In a cabinet meeting, Hegseth doubled down on his defense of the “double tap” boat strike on September 2 — while still distancing himself from direct responsibility, which he continues to assign to Admiral Mitch Bradley, the commander overseeing the mission.
While Hegseth said that he “empowered” the military brass “to make that call,” he wasn’t present when the second strike was ordered.
“I want to be the one to make the call, after getting all the information, and make sure it’s the right strike, that was September 2nd,” he said, touting the amount of intelligence and analysis that goes into such a determination.
“I watched that first strike live. As you can imagine, at the Department of War, we’ve got a lot of things to do. So I didn’t stick around for the hour, two hours, whatever, where all of the sensitive sight exploitation digitally occurs. So I moved on to my next meeting,” he said.
Evidently, Hegseth did not feel the need to make the call for the second strike, which he and the White House say he left to Bradley.
The secretary said that he learned about the second strike “a couple of hours later,” adding that Bradley “had the complete authority” to carry it out. “And, by the way, Admiral Bradley made the correct decision to ultimately sink the boat and eliminate the threat,” he said.
At the time that he left, the footage of the strike was unclear, he said, since “the thing was on fire,” which he labelled “fog of war.”
The Washington Post reported that footage of the vessel after the smoke cleared minutes later showed two people clinging onto the wreckage, which is when Bradley reportedly ordered the strike to ensure Hegseth’s alleged command to “kill everybody” was carried out. President Donald Trump posted the footage of the first strike on social media, but sources said that the administration has refrained from releasing footage of the survivors being killed because “people would be horrified” if they watched it.
Hegseth’s comments on Tuesday followed a post on X on Monday night, where he also laid the blame for the strike on Bradley.
“Admiral Mitch Bradley is an American hero, a true professional, and has my 100 percent support. I stand by him and the combat decisions he has made — on the September 2 mission and all others since,” Hegseth wrote.

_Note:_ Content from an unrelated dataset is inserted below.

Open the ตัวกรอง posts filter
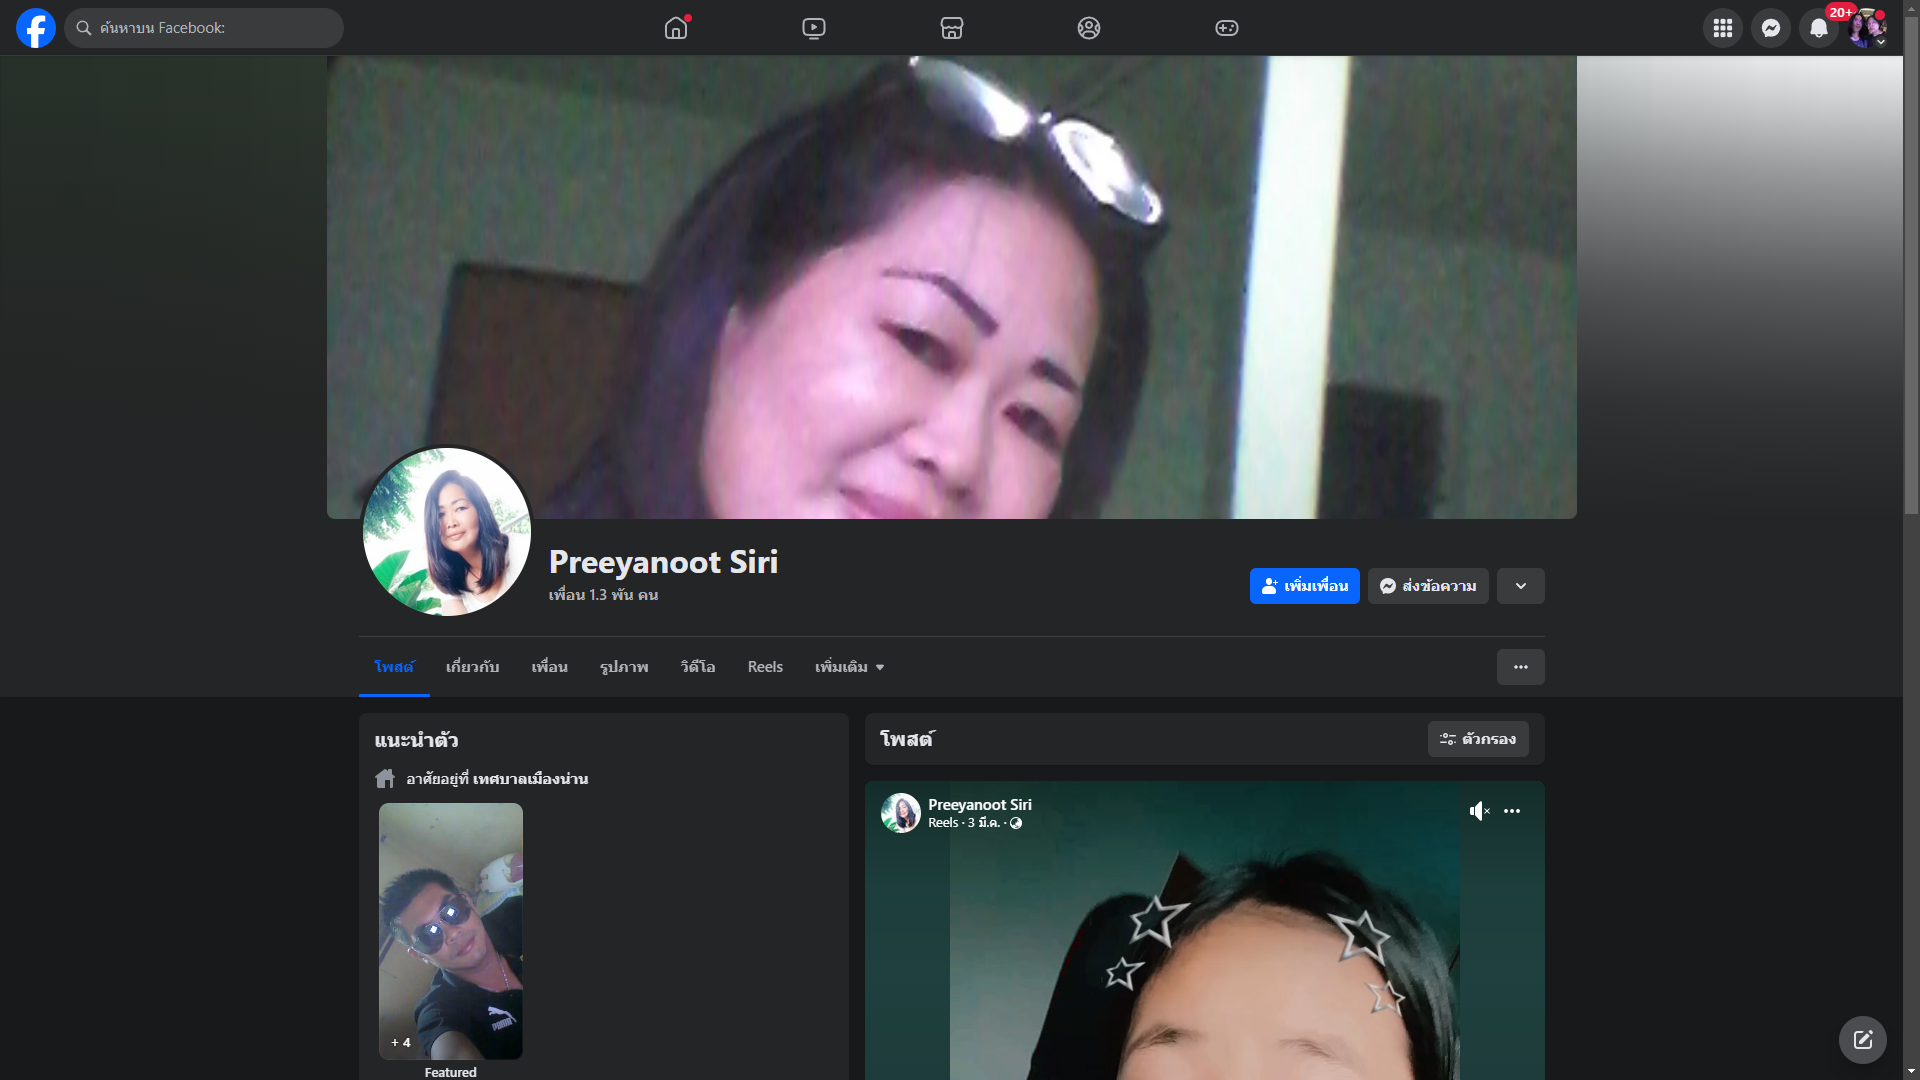The image size is (1920, 1080). point(1477,739)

A wide-ranging slate of experts has repeatedly emphasized that the boat strike campaign is illegal. The Post’s story on the double tap strike has ignited concern that the U.S. is committing yet another layer of crimes in conducting its operation.
Illegality appears to be a secondary concern, at best, for Hegseth. Reporters noted on Tuesday that Hegseth railed on legal and ethical constraints put on soldiers in his 2024 book, The War on Warriors. In the book, he recalled a time when he told soldiers under his command in Iraq to disregard the advice of a military lawyer on the rules of engagement, referring to the judge advocate general’s corps, known as JAGs, as “jagoffs.”

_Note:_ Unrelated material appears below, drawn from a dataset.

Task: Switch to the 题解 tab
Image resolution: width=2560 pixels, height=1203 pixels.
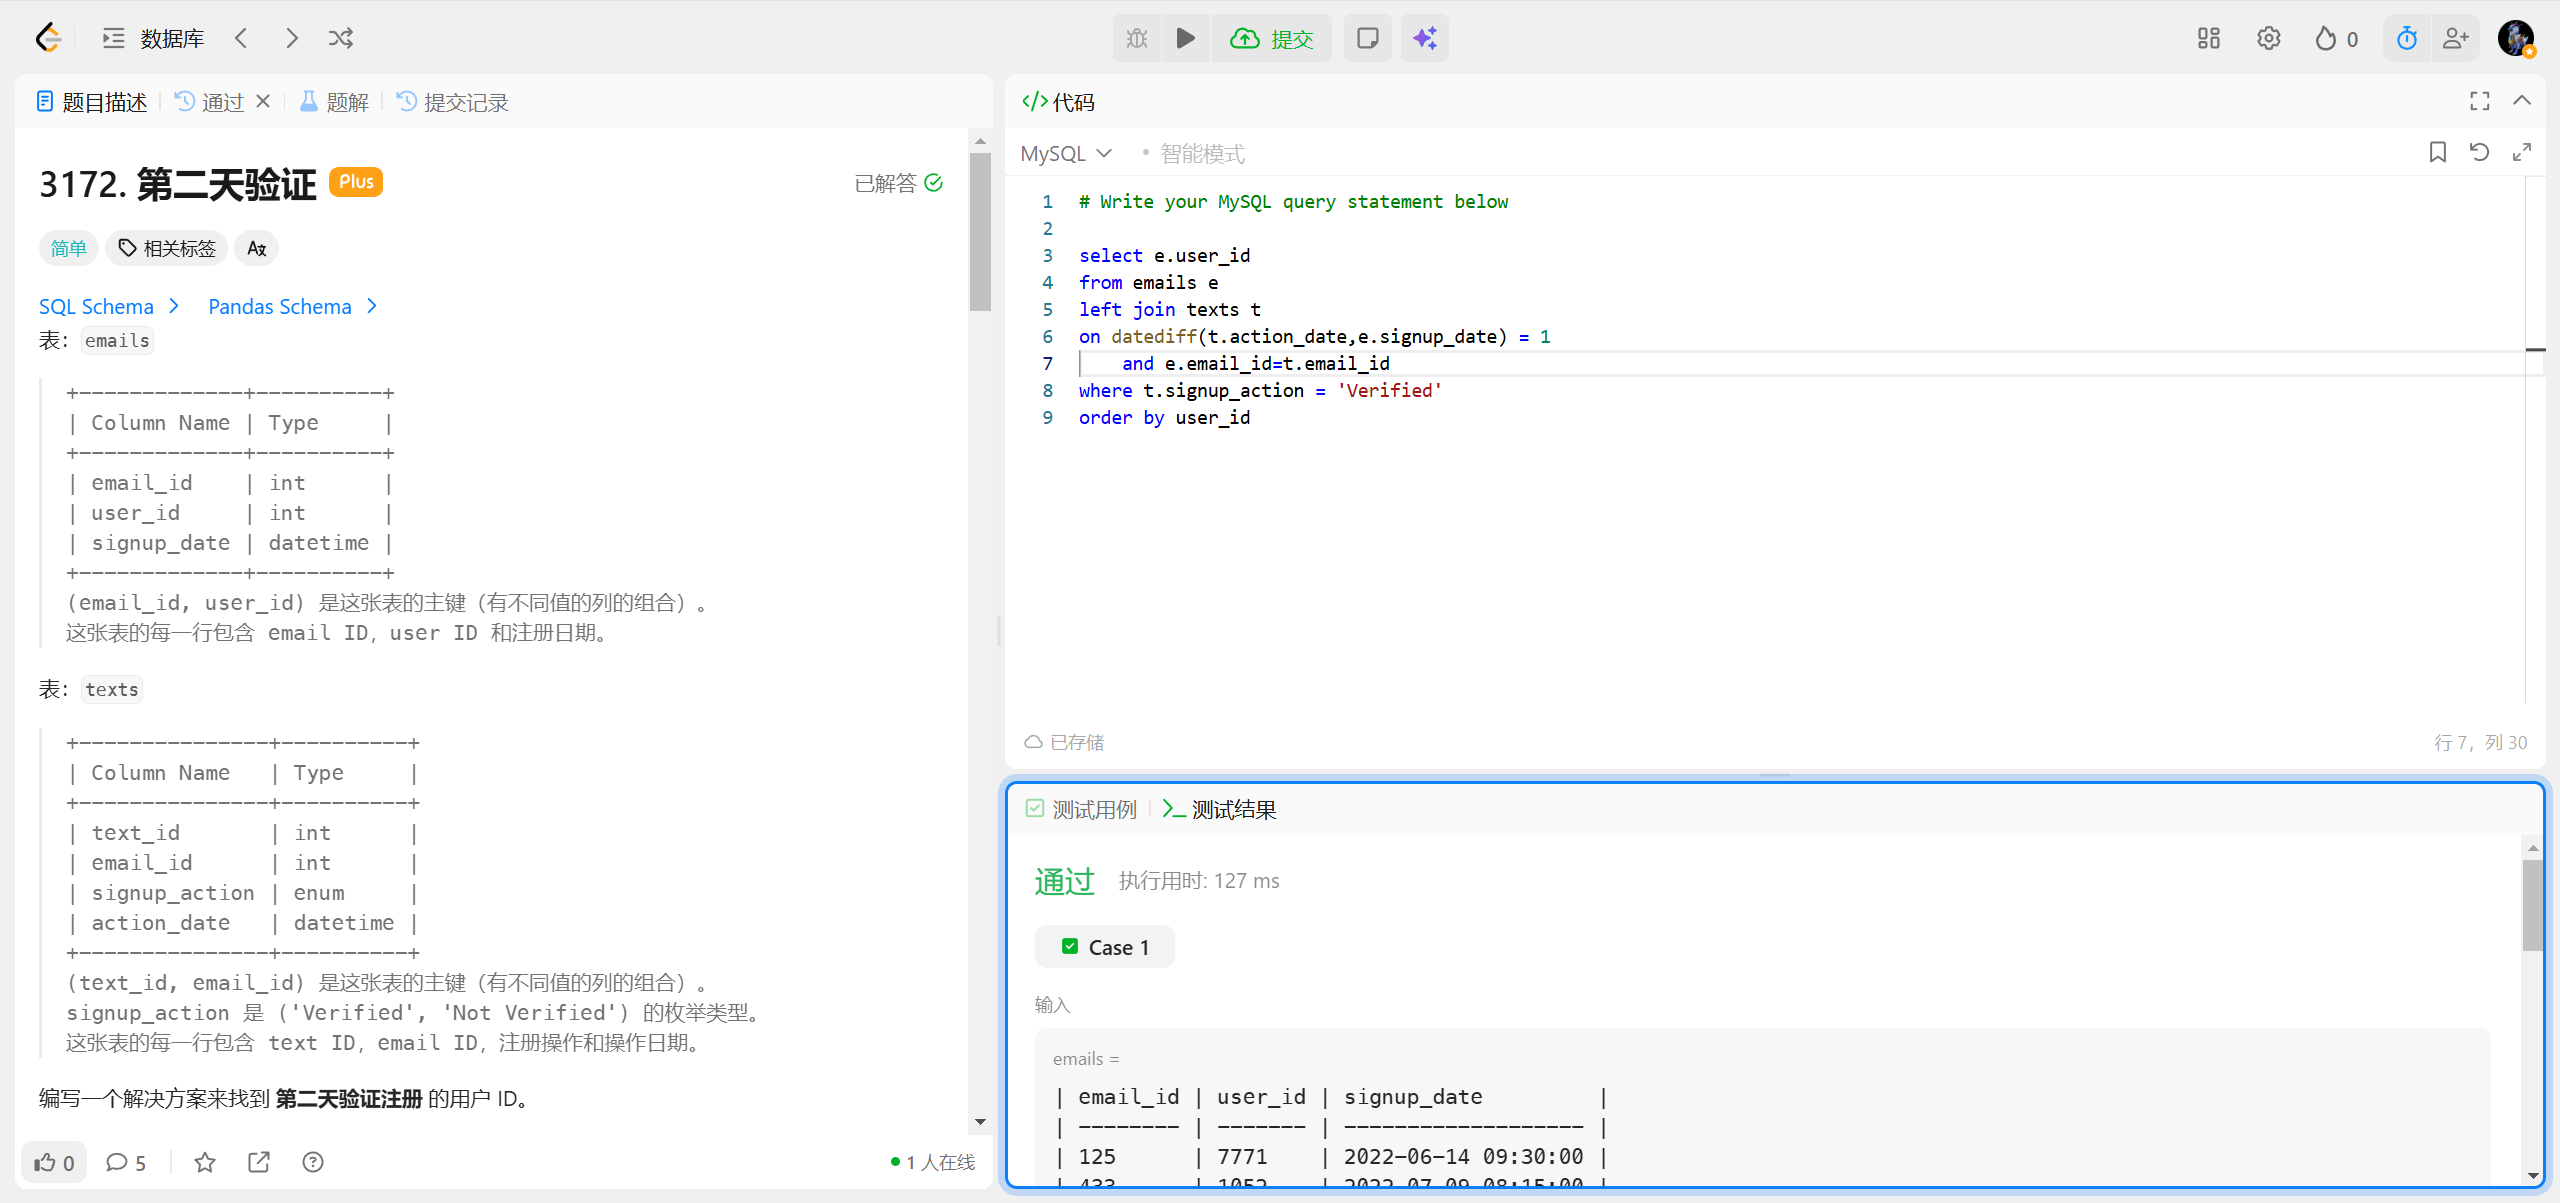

After a briefing by a JAG detailing what makes an engagement legal, Hegseth wrote: “I pulled my platoon together, huddling amid their confusion to tell them, ‘I will not allow that nonsense to filter into your brains. Men, if you see an enemy who you believe is a threat, you engage and destroy the threat. That’s a bullshit rule that’s going to get people killed.’”
“If our warriors are forced to follow rules arbitrarily and asked to sacrifice more lives so that international tribunals feel better about themselves, aren’t we just better off winning our wars according to our own rules?! Who cares what other countries think,” he later wrote.